• Prompt: Update the post on strategy and innovation, starting with "Greg describes a strategy as" and going on through "about social media.", with "healthcare" changed to "health care".

• Passage:
:::
We Got Technology but It’s Useless Without a Strategy

One of my favorite bloggers and marketing brains is Greg of Digital Tonto. He wrote a piece back in June titled ‘The Difference between Strategy and Innovation‘. Let me take a moment to present his premise, what it means to patient knowledge, and show an example. 

Strategy and innovation are different, very different. Greg states it clearly “Without strategy you have no direction, without innovation you lose relevance” We rarely speak about strategy when we discuss social media because we just accept social media is the cat’s meow. It will solve problems since all we have to do is deploy it. NOT! A clear and concise strategy needs to be part and parcel of social media in healthcare in order for it to have a maximum effect.

Greg describes a strategy as “a coherent and substantiate logic for making one set of choices rather than another”. As your mom told you “Make good choices.”  A strategy is used to leverage strength against a weakness, meet a need, or solve a problem. We speak volumes about needs and weaknesses in healthcare. We easily see the issues. But we rarely talk about a strategy and its execution when we speak about social media.

Innovation (i.e. Twitter, Facebook, G+, Instagram) is about possibilities and moving those possibilities forward by combining the old with the new. Innovation is iterative. It is an additive process improving upon existing tools/ideas to create new and better.

The single largest issue we face with the innovation of social media is that none of us are managing it, nor did we create, nor do we have the ability to change it. Social media is a tool owned by others. But it can be used to solve a myriad of problems. Social media innovation exists as a tool for any of us to use. Like most tools it can achieve specific goals, a hammer can drive a nail, a drill can make holes, drive screws, etc. Each cannot do the others job well. With a hammer or a drill we know when to use it where; in effect we are applying a strategy to achieve a goal. How can we make strategic choices using social media in healthcare?

Just to be clear social media does not solving a single problem but in point of fact it solves any number of problems. What it can do is only limited by our imagination. We have a tool that works no matter how you use it or where. It exists within the broad category of the on the world wide web. It has a life of its own. And everyone/anyone can use it. But what’s missing is the fact when social media is applied as a tool to execute a specific strategy to achieve an objective it works better. It becomes more robust. It is measurable back to the objective. Even when we have the right tool it can be disappointing. Using a hammer to drive nails randomly and not building a doghouse is rather stupid. Using a hammer to build a doghouse makes for one happy dog

A practical application would be to expand and improve patient healthcare knowledge?
:::
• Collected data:
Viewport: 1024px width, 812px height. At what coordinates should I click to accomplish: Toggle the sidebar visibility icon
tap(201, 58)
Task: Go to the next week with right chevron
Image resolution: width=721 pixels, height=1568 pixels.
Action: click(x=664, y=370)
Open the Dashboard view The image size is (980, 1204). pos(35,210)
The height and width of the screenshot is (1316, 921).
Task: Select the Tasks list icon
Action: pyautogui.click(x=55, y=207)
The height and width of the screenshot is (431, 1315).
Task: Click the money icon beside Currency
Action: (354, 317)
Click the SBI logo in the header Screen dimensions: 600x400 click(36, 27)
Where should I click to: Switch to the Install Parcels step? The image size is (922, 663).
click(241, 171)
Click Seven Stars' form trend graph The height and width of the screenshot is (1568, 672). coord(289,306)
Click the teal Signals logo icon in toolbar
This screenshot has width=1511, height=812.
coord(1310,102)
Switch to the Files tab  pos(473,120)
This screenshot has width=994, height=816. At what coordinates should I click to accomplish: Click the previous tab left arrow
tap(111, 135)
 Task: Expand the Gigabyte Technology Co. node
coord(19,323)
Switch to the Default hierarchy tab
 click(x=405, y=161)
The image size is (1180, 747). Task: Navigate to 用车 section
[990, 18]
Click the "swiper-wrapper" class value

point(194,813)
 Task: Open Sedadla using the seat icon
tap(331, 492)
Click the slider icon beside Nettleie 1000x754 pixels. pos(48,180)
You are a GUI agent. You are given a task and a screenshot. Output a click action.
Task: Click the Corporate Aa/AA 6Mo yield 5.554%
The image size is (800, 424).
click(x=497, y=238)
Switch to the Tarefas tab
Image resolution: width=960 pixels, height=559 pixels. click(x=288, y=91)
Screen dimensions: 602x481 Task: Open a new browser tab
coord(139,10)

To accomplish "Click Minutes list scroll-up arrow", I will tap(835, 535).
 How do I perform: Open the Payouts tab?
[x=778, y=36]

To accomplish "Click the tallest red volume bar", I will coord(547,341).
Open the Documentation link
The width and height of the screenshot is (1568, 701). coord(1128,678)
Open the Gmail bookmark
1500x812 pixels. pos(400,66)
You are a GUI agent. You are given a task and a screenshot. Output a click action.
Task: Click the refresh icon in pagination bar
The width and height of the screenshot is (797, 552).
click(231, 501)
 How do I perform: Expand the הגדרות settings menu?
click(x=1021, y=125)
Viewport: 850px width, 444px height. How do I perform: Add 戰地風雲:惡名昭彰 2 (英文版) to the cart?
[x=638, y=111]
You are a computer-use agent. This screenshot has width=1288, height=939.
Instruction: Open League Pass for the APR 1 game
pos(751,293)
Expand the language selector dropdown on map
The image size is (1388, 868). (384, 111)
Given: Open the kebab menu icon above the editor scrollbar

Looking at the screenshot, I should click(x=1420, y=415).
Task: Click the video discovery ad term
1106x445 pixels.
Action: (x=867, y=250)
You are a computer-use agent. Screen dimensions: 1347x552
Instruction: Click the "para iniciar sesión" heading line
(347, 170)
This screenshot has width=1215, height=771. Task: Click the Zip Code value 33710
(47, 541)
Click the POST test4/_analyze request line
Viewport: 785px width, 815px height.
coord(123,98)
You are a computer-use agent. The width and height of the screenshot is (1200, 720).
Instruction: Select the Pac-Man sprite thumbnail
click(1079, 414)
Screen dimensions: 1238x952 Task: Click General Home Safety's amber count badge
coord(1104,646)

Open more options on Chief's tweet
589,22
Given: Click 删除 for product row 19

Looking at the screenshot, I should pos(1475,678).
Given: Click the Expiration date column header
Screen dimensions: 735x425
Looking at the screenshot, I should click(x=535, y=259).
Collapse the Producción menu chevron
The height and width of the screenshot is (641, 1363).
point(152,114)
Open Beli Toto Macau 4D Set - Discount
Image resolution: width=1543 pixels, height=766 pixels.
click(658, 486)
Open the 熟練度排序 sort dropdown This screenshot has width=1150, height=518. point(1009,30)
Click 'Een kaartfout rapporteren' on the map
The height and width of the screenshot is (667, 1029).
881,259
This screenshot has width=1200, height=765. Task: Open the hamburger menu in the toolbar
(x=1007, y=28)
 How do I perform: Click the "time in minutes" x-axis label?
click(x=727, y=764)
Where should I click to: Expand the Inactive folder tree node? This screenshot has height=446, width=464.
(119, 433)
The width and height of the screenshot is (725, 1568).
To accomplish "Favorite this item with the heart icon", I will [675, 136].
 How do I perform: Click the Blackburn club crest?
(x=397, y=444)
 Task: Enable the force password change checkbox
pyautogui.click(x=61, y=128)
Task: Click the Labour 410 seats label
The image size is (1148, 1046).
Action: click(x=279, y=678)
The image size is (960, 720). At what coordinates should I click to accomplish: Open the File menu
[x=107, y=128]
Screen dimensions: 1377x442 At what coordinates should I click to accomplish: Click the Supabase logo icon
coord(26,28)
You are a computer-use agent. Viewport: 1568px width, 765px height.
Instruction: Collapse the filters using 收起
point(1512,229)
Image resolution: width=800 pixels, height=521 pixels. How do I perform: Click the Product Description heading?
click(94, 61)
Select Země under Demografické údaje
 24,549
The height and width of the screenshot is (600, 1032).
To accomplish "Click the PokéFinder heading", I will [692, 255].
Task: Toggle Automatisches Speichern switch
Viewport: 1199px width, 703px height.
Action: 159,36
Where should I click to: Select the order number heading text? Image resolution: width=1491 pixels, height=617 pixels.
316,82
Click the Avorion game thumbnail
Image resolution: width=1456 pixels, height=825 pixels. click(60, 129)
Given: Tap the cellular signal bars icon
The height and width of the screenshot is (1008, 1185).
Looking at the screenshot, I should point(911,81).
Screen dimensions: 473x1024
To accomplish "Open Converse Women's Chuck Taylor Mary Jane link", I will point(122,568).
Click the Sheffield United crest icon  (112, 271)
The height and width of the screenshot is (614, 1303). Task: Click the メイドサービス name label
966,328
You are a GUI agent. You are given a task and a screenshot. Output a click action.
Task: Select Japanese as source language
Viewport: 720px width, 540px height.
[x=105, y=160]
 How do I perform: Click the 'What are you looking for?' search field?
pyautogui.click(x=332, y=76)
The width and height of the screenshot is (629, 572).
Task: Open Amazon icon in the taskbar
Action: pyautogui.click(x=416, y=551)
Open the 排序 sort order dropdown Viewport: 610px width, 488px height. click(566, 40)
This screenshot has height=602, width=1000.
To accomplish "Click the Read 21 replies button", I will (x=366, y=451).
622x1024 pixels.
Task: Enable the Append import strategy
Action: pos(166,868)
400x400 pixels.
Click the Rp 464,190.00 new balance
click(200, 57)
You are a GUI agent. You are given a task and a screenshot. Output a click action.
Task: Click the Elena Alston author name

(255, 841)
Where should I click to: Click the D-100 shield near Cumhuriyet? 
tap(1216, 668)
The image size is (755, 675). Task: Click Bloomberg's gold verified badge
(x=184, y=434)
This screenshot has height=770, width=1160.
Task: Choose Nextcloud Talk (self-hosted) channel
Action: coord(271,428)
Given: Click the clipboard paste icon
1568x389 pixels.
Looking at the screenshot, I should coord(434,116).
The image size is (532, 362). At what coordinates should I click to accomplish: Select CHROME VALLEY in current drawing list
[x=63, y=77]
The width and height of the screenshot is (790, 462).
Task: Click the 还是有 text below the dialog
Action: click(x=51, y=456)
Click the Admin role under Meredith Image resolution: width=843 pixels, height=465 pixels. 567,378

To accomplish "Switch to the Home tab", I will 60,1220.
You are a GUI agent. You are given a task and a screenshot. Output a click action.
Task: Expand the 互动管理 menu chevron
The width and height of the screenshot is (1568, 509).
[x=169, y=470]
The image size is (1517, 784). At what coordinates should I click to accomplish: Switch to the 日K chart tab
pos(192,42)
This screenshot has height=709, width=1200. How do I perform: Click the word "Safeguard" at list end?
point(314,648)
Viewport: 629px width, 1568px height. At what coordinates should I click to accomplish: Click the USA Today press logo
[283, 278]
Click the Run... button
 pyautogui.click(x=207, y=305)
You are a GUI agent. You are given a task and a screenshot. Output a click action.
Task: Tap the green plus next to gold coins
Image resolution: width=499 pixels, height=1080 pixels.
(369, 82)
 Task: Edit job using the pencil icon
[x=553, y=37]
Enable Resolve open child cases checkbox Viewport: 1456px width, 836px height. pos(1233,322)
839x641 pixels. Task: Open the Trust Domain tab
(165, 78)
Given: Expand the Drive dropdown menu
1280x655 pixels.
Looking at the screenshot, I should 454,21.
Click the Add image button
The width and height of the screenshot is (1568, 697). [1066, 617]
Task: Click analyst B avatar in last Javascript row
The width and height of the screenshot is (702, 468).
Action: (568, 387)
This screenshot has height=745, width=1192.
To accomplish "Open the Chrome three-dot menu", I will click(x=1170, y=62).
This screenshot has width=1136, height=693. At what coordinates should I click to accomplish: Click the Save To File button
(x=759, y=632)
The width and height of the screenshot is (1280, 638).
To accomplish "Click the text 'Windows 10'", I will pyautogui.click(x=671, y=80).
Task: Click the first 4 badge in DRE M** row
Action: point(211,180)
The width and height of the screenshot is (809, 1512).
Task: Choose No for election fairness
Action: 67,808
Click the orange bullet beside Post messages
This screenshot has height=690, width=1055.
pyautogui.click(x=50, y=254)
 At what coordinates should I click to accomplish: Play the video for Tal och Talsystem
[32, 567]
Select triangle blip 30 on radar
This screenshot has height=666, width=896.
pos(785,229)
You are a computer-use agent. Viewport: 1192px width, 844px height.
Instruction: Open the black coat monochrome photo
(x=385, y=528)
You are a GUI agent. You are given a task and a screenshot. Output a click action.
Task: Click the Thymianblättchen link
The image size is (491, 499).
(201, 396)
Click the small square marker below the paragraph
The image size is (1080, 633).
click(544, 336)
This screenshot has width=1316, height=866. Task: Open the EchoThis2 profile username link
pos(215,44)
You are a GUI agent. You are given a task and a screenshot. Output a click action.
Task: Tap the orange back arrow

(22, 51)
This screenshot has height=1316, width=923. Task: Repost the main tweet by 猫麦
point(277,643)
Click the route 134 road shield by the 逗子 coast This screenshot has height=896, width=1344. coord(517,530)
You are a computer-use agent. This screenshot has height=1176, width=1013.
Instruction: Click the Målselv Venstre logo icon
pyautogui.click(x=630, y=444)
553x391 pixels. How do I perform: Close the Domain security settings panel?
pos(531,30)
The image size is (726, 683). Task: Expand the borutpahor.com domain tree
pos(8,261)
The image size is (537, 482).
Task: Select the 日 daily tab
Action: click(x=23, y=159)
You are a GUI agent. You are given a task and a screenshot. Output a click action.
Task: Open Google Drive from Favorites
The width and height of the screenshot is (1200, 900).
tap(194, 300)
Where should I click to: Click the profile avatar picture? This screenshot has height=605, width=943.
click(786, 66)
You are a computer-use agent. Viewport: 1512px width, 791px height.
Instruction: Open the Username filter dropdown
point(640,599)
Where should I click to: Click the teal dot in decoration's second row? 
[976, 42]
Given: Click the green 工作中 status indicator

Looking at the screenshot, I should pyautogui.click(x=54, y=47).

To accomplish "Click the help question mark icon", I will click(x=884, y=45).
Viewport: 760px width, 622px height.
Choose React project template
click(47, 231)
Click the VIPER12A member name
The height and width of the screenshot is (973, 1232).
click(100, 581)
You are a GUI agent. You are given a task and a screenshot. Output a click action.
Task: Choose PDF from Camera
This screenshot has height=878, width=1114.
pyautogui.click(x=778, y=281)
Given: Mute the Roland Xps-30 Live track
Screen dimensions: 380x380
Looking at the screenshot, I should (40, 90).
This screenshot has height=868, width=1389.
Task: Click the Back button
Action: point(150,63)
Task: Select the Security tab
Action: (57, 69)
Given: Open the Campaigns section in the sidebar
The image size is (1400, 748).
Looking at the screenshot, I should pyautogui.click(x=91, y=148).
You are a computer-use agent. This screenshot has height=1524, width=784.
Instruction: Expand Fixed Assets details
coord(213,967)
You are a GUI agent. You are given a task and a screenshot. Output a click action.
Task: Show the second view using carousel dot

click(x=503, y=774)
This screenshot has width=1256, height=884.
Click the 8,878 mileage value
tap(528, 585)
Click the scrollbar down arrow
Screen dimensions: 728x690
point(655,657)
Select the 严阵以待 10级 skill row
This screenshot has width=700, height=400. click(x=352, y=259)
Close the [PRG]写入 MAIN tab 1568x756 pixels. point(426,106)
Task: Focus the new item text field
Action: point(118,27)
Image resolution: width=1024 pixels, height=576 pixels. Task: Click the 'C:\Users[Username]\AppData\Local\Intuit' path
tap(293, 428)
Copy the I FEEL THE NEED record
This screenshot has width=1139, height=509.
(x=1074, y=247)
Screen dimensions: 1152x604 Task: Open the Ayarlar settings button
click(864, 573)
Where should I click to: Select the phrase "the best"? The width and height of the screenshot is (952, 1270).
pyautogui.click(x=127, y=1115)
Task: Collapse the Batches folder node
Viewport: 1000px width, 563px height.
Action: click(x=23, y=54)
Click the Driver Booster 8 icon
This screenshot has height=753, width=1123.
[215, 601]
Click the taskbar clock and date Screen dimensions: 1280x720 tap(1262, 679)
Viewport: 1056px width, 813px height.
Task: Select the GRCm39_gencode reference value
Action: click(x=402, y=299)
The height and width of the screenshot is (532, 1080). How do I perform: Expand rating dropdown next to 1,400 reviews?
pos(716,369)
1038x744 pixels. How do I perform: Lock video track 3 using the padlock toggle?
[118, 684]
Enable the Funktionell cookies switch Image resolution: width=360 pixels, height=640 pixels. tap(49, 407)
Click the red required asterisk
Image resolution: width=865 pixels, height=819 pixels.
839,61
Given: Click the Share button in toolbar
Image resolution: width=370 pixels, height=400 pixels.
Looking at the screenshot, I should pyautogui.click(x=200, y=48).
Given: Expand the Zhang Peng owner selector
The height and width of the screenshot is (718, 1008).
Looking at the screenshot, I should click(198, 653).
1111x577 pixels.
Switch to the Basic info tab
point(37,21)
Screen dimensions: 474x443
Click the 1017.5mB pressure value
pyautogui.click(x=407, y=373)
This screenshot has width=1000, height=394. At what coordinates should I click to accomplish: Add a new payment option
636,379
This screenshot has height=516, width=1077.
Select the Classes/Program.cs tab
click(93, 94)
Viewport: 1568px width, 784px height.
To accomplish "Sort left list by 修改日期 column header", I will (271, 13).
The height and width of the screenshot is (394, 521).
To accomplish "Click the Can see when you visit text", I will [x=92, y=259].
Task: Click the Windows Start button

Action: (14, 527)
:::
• Response:
Greg describes a strategy as “a coherent and substantiate logic for making one set of choices rather than another”. As your mom told you “Make good choices.”  A strategy is used to leverage strength against a weakness, meet a need, or solve a problem. We speak volumes about needs and weaknesses in health care. We easily see the issues. But we rarely talk about a strategy and its execution when we speak about social media.